# House Prices



## RichmondMan (Jan 31, 2011)

The housing release for March by the Canadian Real Estate Association indicates that the Canadian housing market is transitioning into a more stable and sustainable state after more than two years of volatility. I try to monitor the house prices in other canadian areas at the moment. What do you think about the current house prices? High prices or low prices?


----------



## kubatron (Jan 17, 2011)

they're too low. bound to double at least in the next decade.


----------



## I'm Howard (Oct 13, 2010)

next week.


----------



## Causalien (Apr 4, 2009)

Rumor is that China will revalue yuan up by 10% in the easter weekend. Expect prices to go up by that amount for the short term.


----------



## RichmondMan (Jan 31, 2011)

Nice opinions. Hm, according to this really great database: http://bit.ly/fpOvYu it seems to me house prices here did not fall much during recession right? On the other hand, they are booming again.


----------



## Beleriand (Jan 31, 2011)

I also think that real estates appreciate in value.

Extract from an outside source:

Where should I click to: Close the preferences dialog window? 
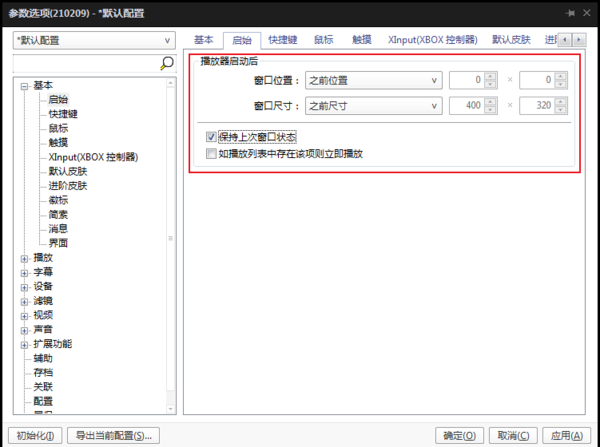coord(585,13)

That database confirms it. She is very useful for many realtors and buyers. 



RichmondMan said:


> Nice opinions. Hm, according to this really great database: http://bit.ly/fpOvYu it seems to me house prices here did not fall much during recession right? On the other hand, they are booming again.


----------



## financialnoob (Feb 26, 2011)

I think they're going to drop a bit. The mortgage rule changes the government has implemented haven't had any time to take effect yet, so we won't see the full impact of those changes for a few years.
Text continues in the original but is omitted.